- EXERCISE TEXT:

How trustworthy and unbiased a “law” organization such as the Life Legal Defense Foundation is certainly up for debate, and their rhetoric in opposition to the ELOA does not appear to have a lot of merit. One thing is for certain: we cannot possibly understand fully what the thought process is of someone with a terminal disease. What works for someone else may not work for us, but if someone wants the option to not go through extreme pain and suffering, or force their family and friends to watch them go through it, then they should have it.

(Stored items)

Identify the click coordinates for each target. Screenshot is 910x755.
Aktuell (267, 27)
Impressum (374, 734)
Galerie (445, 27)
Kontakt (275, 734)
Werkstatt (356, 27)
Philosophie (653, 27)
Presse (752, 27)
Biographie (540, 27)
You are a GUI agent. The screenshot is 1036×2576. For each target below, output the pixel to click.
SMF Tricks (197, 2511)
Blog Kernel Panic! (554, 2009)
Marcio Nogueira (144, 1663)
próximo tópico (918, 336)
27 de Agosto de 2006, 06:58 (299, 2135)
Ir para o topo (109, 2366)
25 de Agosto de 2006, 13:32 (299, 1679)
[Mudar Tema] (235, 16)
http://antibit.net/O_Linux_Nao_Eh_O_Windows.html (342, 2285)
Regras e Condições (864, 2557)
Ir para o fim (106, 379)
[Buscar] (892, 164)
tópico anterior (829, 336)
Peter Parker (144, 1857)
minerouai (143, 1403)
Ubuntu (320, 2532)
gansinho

- BRIEF A:
In the text on the end-of-life option, which organization is described as opposing the ELOA?
- BRIEF B:
Write the next few sentences of the text on the end-of-life option, continuing from its final sentence.

- RESPONSE A:
The Life Legal Defense Foundation.

- RESPONSE B:
Legally speaking, there is nothing in our federal laws or Constitution prohibiting this freedom of choice. Given the proper protocol that prevents any coercion or gaming of the system, which California’s End of Life Option Act certainly appears to have covered, then those suffering greatly should be allowed to decide when their life ends, rather than allowing the disease to decide for them.